The hypothetical process marker model offered here illustrates several important features of this approach. It shows how we can evaluate translational research at any level of scale from the overarching basic research to health impacts scope to the assessment of the length of any segment or sub-segment. It suggests that such studies should be a major feature of the evaluation of translational research and that it would be possible to integrate the results of many such studies at a macro or meta level, essentially stitching together duration estimates of segments to arrive at a more integrated understanding of how long the process takes.
Perhaps the most important feature of this model is that it provides a foundation for the evaluation of interventions designed to improve translational research and the integration of these findings into a field of translational studies. Our expectation is that the CTSAs and many others there will be experimenting with a wide range of interventions to enhance translation: improved efficiency of IRB and contract review processes, better clinical research management, new methods for interdisciplinary team research, and so on. The process marker model provides a common framework that can link these many and varied studies together, a common basis for assessing whether such interventions contribute to reducing time to translation.

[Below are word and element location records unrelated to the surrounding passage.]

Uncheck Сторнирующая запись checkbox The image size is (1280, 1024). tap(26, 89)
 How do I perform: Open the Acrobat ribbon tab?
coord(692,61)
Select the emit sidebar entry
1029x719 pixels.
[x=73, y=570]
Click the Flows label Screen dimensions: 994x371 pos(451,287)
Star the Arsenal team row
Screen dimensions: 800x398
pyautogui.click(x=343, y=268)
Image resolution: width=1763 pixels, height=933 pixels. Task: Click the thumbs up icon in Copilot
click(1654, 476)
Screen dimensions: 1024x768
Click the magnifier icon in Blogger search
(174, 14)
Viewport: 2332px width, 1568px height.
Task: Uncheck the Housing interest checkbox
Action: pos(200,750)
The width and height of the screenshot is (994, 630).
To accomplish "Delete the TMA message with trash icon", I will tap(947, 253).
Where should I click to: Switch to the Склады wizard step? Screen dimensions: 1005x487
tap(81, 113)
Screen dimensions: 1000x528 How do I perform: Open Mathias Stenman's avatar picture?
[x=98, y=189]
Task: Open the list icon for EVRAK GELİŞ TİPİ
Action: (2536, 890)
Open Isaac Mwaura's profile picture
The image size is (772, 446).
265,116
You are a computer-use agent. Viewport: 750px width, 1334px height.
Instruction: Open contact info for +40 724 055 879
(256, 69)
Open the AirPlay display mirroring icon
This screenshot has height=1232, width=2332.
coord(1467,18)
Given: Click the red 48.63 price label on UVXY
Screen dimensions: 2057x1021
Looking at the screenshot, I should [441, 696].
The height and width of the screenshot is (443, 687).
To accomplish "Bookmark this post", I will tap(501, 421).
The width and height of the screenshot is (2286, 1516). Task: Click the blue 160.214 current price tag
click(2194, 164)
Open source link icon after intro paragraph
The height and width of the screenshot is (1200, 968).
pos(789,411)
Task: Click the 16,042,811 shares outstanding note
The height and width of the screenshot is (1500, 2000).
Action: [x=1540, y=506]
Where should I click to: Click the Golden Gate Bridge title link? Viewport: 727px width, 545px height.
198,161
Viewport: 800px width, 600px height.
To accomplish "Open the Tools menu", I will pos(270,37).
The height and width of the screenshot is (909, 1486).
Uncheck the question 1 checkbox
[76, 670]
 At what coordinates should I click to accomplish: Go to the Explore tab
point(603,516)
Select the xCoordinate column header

There are some important challenges that need to be addressed with respect to the operational process marker framework. Perhaps most obvious is that it will lead to more complex and difficult to communicate models of translational research. It is much easier to describe translational research in broader terms that are not operationally defined. The more precisely stated operational definitions are cumbersome. Nevertheless, they provide distinct advantages from an evaluation and research perspective and they help to address the conceptual confusions present in the current literature.
Another major challenge is analytic in nature. Much of the process modeling literature relies upon descriptive statistics – such as median durations – as the heart of the results. But an inferential statistical analysis framework would both enable one to ask whether process changes lead to statistically significant improvements in translation and whether there are statistically significant variables that predict translational duration. Several possible analytic frameworks seem worth investigating. For instance, many of the analyses are likely to be hierarchical in nature. Research protocols may be nested within CTSA centers. Or research publications may be nested within fields or disciplines. Consequently, a general framework like hierarchical linear modeling (Raudenbush & Bryk, 2002
) may be applicable for testing hierarchical hypotheses using process data. Alternatively we can view process data on durations using a survival analysis framework (Cox, 1972
), sometimes referred to as a Cox proportional hazard model that would enable us to provide statistical inferences regarding how long protocols “survive” or stay in various process intervals.
Increased application of an operational process marker approach to the study of translational research is likely to lead to considerable evolution and adaption over time. The field will be able to determine empirically the degree to which various markers are feasible to measure and yield results that have value for our understanding of translation. Over time it is likely that a set of markers will emerge across the research-practice continuum that have survived the test of repeated application. Such a set of measures would be critical to establishing a basis for the emerging field of translational research.